Quoted text -
Are you considering talking to a lender about financing? Learn four must-have tips for improving your odds and learn about 10 items you’ll need to obtain a line of credit.


By Sheree R. Curry, Contributing Editor March 31, 2007
This article first appeared in the PB April 2007 issue of Pro Builder.

Sidebars:
Interest Rates on the Rise
5 Tips to Improve Cash Flow
10 Items You'll Need to Do to Obtain a Line of Credit

 
Sure the housing economy has slowed, but you're still trying to run a business. You have to make payroll; architects need to be commissioned; there are processing fees to pay, utilities to cover and marketing campaigns to back to pique buyer-interest. You need cash. A loan would help, but good luck with that.

A few years ago when the housing boom was in full blast, it wasn't as difficult to get approved for a commercial loan. How quickly things can change with the roll of dice.

Competition for those loan dollars is fiercer. Commercial loan applications are up. Lenders are lowering the loan-to-value ratio; they are increasing interest rates and reducing the amounts they are willing to lend. The days of requesting a loan on the back of a paper napkin are over.

"A higher percentage of builders are saying credit conditions are worse," says Dave Ledford, staff vice president for finance and housing policy at the NAHB. As an example, he cites a section of a February-released NAHB survey of builders that says, in the fourth quarter of 2006, 25 percent of those seeking land acquisition loans said it was harder to get approved than the previous quarter, whereas in the third-quarter survey, only 8 percent said that conditions were worse.

Task objective - In two sentences, summarize the article on builder financing.

Extracted information -
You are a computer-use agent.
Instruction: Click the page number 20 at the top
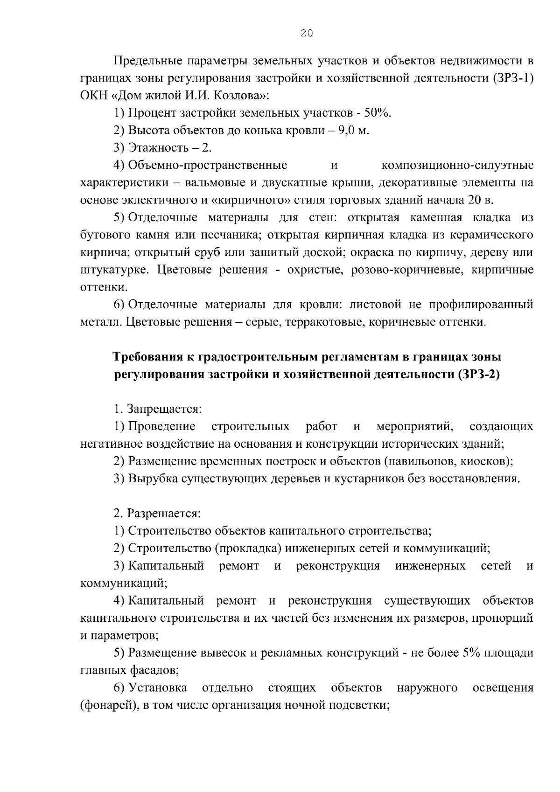[x=307, y=33]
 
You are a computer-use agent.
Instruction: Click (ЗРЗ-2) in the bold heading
[x=476, y=375]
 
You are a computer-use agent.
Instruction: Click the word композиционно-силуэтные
[x=457, y=166]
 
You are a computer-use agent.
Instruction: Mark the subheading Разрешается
[x=164, y=514]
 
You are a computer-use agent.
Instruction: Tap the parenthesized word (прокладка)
[x=248, y=548]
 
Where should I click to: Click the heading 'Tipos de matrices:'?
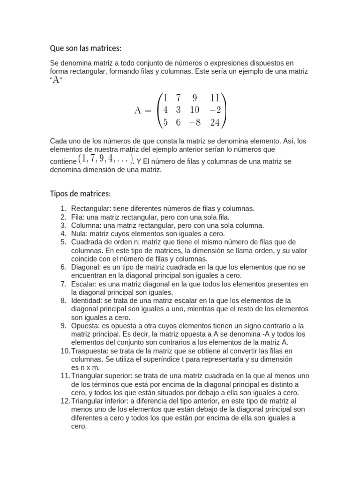(x=80, y=194)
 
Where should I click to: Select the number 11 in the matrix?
(x=215, y=98)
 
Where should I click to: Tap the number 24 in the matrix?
(x=215, y=123)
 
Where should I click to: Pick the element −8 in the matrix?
(x=195, y=123)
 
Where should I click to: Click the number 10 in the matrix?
(x=195, y=110)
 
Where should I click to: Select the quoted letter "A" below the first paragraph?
(x=56, y=80)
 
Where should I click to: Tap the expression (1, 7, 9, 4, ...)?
(x=106, y=159)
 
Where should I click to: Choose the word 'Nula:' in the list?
(x=80, y=233)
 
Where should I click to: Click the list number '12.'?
(x=64, y=401)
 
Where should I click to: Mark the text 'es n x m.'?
(x=85, y=368)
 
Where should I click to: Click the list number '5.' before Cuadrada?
(x=64, y=242)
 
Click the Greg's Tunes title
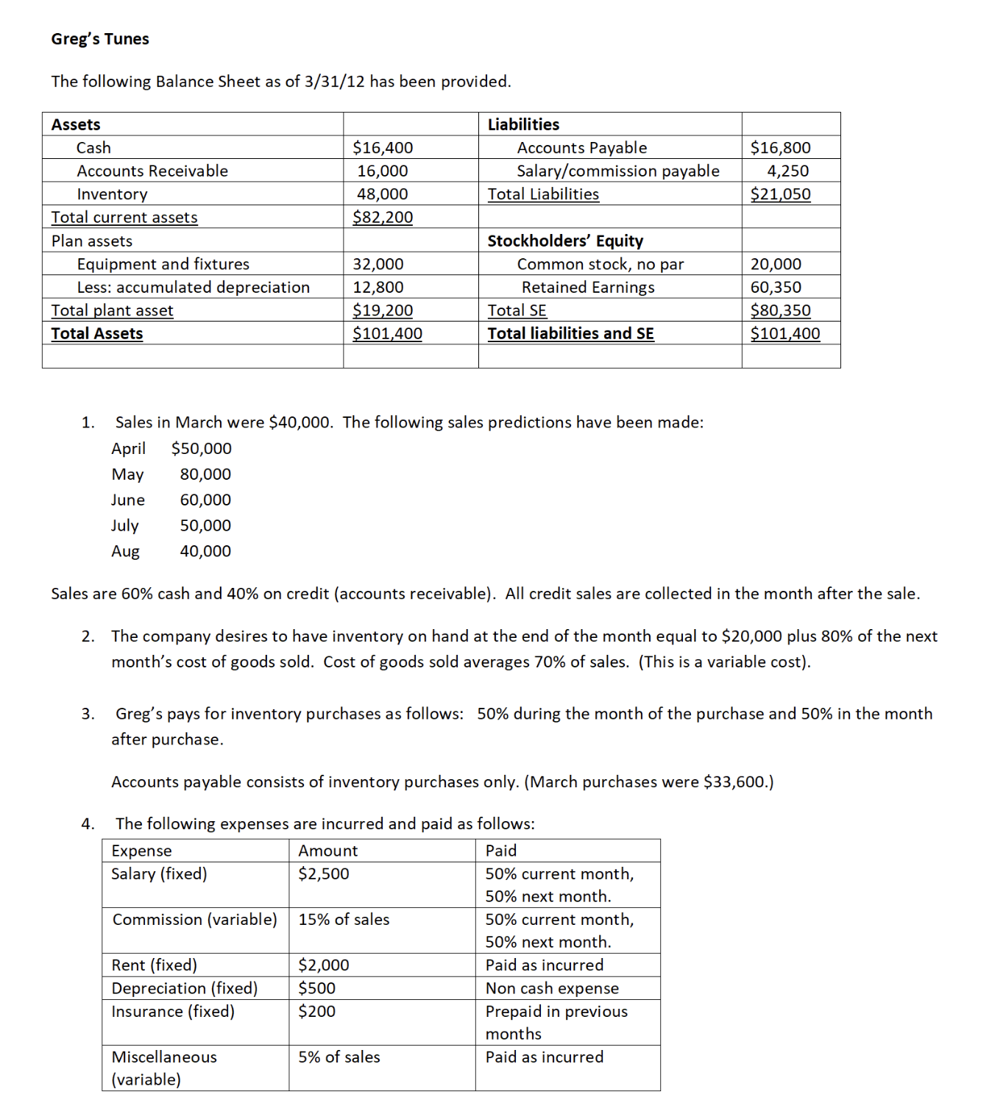click(x=100, y=39)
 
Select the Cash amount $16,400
click(x=383, y=148)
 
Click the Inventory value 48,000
click(x=383, y=194)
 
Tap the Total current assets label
click(x=124, y=218)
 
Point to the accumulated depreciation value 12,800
click(x=378, y=288)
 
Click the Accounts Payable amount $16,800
click(x=780, y=148)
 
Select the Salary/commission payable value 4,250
click(x=787, y=171)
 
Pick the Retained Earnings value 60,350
click(x=776, y=288)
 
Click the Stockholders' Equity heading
click(x=565, y=241)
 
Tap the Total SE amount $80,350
click(x=780, y=311)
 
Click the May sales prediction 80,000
click(x=205, y=475)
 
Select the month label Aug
click(x=125, y=552)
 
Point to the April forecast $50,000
click(x=201, y=449)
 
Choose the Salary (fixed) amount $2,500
click(x=324, y=874)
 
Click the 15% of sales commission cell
click(x=344, y=920)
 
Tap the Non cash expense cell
click(x=552, y=989)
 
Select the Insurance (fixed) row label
click(x=173, y=1012)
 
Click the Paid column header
click(x=501, y=851)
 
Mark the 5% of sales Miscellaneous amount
click(x=339, y=1057)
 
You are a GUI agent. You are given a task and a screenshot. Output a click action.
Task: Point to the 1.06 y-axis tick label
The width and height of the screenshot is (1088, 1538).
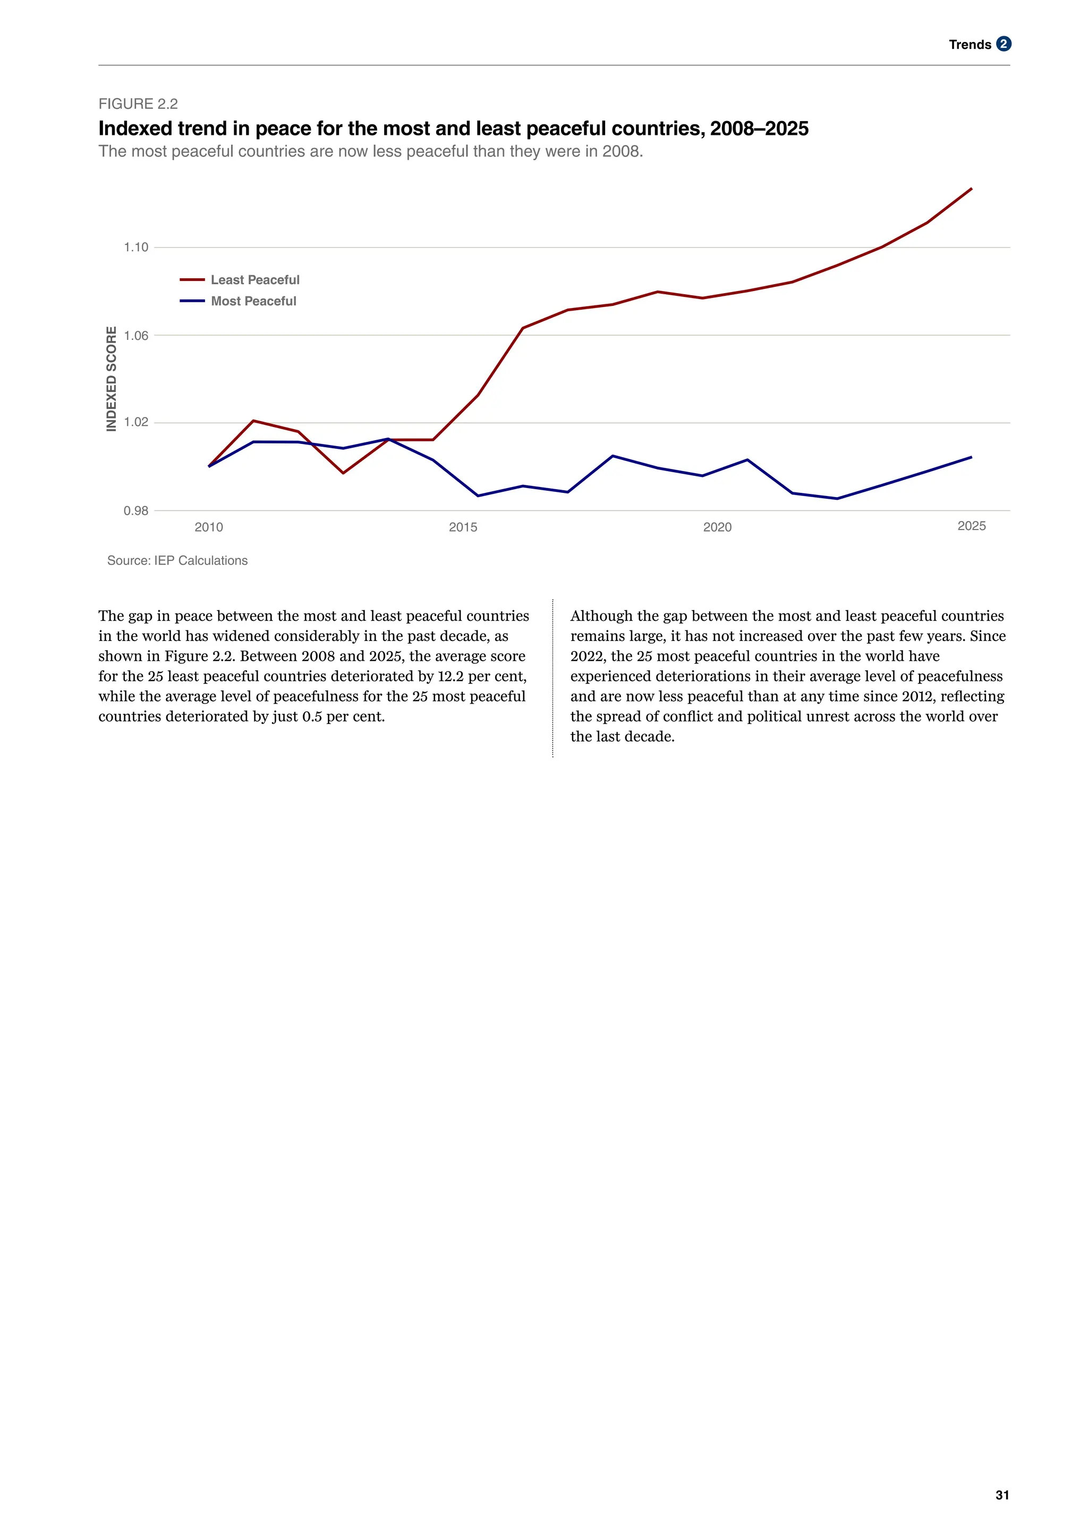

Solution to this task - Although the housing economy has slowed, builders still need cash for payroll, fees, utilities and marketing, and commercial loans have become harder to get than during the boom. Competition for loans is fiercer as lenders lower loan-to-value ratios, raise interest rates and lend less, and an NAHB survey found that 25 percent of builders seeking land acquisition loans in the fourth quarter of 2006 said approval was harder than in the previous quarter, compared with 8 percent who said conditions were worse in the third-quarter survey.